REQUIRED TASK - Please reproduce, verbatim, the lines of the records below from the one containing "Open the 文化程度 dropdown list" through the one containing "coord(671,107)", both included.

DATA FOR THIS TASK -
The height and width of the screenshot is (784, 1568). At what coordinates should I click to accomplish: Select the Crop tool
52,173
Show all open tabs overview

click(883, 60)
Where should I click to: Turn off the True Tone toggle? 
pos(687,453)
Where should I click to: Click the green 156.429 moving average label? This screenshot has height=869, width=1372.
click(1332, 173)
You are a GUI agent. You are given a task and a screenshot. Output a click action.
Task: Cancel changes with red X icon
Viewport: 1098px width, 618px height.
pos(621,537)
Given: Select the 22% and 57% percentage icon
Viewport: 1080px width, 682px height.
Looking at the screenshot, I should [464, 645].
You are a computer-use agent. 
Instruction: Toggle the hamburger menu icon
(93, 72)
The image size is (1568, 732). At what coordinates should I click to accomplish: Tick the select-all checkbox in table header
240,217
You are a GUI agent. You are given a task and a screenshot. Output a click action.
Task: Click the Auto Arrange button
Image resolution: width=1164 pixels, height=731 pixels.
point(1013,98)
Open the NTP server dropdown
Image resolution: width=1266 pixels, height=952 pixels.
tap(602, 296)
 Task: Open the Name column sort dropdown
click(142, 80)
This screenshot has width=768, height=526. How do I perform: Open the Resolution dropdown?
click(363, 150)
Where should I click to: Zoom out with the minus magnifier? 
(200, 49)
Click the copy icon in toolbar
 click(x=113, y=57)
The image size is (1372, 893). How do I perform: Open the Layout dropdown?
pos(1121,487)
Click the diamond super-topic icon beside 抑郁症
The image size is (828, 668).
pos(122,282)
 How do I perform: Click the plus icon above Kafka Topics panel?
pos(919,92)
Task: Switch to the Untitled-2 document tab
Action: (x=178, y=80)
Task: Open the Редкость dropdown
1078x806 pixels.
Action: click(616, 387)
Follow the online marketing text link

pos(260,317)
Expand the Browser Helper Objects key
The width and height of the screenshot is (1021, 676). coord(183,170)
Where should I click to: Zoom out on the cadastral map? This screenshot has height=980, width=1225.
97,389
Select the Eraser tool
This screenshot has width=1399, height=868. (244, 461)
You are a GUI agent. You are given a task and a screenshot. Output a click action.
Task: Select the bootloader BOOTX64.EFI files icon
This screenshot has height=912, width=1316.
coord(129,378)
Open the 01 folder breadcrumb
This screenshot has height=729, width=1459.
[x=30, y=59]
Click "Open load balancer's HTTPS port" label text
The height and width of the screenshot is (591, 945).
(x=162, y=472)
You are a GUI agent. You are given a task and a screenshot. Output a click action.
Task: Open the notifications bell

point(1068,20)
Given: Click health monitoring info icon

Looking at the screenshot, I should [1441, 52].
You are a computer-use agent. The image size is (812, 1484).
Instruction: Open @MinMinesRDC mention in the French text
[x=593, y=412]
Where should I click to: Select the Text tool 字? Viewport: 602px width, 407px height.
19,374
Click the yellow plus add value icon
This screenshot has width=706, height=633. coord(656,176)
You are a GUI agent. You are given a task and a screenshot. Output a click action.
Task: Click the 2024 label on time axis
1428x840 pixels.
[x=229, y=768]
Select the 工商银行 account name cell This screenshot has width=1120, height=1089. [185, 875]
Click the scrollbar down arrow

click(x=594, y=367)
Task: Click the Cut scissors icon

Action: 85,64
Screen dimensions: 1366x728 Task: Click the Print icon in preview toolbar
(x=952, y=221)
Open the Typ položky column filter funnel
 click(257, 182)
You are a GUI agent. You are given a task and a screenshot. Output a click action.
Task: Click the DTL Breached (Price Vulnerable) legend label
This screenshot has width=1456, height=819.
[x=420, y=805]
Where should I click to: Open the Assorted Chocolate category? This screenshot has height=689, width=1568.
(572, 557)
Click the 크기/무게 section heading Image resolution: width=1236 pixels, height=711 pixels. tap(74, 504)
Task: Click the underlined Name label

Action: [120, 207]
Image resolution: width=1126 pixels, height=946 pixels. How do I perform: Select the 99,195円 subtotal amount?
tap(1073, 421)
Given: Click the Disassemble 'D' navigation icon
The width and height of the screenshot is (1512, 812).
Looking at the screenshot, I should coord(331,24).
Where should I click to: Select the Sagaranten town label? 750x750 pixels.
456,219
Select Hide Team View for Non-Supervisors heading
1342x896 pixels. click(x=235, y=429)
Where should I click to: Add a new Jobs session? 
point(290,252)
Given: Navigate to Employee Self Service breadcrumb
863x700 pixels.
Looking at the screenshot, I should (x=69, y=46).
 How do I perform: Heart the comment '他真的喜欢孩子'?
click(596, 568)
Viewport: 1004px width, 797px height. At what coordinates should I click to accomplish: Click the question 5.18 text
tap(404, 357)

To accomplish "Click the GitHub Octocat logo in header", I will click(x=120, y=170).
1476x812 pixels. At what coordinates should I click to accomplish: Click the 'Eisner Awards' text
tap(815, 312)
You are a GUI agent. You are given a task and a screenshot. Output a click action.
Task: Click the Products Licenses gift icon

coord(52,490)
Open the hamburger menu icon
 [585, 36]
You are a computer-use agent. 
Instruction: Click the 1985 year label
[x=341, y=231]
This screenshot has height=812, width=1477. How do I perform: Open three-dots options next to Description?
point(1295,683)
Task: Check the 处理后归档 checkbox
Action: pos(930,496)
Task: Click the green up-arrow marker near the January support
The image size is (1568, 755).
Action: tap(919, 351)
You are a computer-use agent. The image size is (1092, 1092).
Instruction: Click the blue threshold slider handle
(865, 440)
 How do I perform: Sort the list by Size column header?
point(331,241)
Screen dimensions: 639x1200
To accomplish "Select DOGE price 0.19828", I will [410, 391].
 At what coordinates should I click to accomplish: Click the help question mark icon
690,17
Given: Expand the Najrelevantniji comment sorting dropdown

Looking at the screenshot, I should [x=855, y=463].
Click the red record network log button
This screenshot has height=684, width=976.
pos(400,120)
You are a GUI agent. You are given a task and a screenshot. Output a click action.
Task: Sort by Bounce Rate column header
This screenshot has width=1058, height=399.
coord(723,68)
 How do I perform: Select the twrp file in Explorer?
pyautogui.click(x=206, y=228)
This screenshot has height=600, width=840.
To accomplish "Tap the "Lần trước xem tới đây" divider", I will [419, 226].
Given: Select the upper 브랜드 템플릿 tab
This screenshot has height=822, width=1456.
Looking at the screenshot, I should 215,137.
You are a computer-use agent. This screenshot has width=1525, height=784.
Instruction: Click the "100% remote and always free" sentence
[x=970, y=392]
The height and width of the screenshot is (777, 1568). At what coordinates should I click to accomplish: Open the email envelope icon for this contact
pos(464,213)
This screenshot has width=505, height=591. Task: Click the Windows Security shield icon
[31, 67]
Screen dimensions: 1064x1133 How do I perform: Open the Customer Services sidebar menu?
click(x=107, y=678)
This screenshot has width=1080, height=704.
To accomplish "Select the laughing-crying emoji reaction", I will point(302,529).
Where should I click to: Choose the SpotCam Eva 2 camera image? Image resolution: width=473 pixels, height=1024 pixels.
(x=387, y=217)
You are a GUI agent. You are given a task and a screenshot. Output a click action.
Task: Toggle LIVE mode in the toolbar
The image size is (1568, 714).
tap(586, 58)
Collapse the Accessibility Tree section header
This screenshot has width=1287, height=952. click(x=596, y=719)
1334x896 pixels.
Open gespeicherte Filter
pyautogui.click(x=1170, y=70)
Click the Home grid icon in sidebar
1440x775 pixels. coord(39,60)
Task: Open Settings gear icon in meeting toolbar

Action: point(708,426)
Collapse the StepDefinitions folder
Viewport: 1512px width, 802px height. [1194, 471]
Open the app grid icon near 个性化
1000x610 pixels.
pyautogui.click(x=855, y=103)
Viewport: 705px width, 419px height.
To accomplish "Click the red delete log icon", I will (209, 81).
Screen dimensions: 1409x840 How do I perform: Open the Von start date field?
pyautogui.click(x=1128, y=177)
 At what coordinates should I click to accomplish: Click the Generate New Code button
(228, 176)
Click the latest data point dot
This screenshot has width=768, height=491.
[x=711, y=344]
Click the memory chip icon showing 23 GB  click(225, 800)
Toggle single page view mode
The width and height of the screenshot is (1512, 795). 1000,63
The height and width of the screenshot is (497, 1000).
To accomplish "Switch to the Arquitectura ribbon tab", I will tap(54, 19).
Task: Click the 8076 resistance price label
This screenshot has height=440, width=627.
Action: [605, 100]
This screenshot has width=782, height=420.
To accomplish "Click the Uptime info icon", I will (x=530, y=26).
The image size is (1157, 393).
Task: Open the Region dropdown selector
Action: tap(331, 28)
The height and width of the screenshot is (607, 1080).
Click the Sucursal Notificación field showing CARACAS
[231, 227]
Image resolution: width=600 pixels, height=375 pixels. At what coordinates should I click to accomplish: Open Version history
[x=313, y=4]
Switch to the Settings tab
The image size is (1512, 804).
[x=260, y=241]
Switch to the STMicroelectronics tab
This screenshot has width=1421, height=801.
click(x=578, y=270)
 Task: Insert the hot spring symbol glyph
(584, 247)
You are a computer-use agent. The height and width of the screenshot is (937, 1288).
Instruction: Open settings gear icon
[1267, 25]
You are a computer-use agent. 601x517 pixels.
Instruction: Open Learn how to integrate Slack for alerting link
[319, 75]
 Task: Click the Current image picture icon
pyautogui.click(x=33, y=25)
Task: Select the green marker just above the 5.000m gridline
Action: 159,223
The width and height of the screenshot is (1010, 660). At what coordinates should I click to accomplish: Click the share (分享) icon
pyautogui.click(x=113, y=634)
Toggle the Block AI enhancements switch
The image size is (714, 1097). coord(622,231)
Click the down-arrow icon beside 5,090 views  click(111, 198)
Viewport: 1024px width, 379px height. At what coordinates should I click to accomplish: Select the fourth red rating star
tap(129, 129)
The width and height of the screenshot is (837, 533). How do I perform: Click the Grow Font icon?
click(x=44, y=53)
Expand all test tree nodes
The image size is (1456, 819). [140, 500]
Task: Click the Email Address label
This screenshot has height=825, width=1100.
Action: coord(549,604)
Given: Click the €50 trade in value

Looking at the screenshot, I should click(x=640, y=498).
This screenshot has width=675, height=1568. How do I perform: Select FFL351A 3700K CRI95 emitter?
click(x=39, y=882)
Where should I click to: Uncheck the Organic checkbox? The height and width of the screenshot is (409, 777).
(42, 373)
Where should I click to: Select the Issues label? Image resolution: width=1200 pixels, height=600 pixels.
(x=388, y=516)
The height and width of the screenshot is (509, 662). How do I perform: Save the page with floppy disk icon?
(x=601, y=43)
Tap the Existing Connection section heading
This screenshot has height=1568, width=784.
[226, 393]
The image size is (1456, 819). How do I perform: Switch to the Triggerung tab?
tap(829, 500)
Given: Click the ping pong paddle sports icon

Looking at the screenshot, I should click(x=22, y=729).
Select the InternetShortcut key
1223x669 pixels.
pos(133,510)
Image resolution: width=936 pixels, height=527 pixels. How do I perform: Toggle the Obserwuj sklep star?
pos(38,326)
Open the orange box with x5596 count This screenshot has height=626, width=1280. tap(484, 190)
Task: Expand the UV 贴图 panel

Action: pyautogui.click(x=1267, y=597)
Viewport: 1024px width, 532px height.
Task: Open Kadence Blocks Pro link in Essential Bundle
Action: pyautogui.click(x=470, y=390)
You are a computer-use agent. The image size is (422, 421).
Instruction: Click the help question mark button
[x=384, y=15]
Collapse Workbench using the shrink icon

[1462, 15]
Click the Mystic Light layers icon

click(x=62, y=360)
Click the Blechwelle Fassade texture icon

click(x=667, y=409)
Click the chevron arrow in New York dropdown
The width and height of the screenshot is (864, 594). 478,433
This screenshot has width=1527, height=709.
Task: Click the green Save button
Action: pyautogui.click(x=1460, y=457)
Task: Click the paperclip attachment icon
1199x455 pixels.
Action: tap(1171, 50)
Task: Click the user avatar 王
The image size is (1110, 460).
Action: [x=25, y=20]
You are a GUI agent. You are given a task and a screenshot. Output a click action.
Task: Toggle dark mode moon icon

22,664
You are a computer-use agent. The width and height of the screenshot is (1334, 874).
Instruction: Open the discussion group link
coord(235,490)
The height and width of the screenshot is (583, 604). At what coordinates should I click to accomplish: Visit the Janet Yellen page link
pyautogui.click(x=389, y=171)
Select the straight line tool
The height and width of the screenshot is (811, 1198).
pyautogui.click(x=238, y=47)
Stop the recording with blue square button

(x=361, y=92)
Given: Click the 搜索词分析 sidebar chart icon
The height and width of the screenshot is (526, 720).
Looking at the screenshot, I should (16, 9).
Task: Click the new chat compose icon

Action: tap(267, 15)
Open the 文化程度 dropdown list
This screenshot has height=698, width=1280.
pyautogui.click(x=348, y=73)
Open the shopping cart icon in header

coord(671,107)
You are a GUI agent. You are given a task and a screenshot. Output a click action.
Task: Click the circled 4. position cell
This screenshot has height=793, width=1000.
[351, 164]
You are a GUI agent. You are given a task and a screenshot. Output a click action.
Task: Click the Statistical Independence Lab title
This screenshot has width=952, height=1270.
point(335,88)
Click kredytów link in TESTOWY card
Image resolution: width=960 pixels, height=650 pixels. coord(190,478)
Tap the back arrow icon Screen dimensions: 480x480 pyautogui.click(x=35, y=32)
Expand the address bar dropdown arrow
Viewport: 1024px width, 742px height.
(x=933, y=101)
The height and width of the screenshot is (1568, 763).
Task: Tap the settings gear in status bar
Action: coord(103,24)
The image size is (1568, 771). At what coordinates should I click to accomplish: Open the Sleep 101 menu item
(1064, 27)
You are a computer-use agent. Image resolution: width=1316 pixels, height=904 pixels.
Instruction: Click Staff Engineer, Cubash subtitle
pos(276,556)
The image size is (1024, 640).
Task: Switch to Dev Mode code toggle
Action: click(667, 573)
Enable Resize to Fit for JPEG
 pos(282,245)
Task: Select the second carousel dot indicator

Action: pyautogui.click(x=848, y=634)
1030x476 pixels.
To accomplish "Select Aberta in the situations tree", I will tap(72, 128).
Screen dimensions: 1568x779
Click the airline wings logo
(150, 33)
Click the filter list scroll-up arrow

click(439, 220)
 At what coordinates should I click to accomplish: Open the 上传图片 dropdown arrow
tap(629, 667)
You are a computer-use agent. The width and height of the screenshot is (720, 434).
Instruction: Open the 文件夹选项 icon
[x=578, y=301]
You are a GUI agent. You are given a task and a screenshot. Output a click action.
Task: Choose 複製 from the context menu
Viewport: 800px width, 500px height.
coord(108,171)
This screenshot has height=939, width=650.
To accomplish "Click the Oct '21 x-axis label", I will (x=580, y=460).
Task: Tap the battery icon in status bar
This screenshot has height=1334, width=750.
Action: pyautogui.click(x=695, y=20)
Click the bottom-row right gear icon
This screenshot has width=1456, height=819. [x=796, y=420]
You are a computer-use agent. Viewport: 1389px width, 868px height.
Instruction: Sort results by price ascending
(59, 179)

FINISHED TASK -
Open the 文化程度 dropdown list
This screenshot has height=698, width=1280.
pyautogui.click(x=348, y=73)
Open the shopping cart icon in header

coord(671,107)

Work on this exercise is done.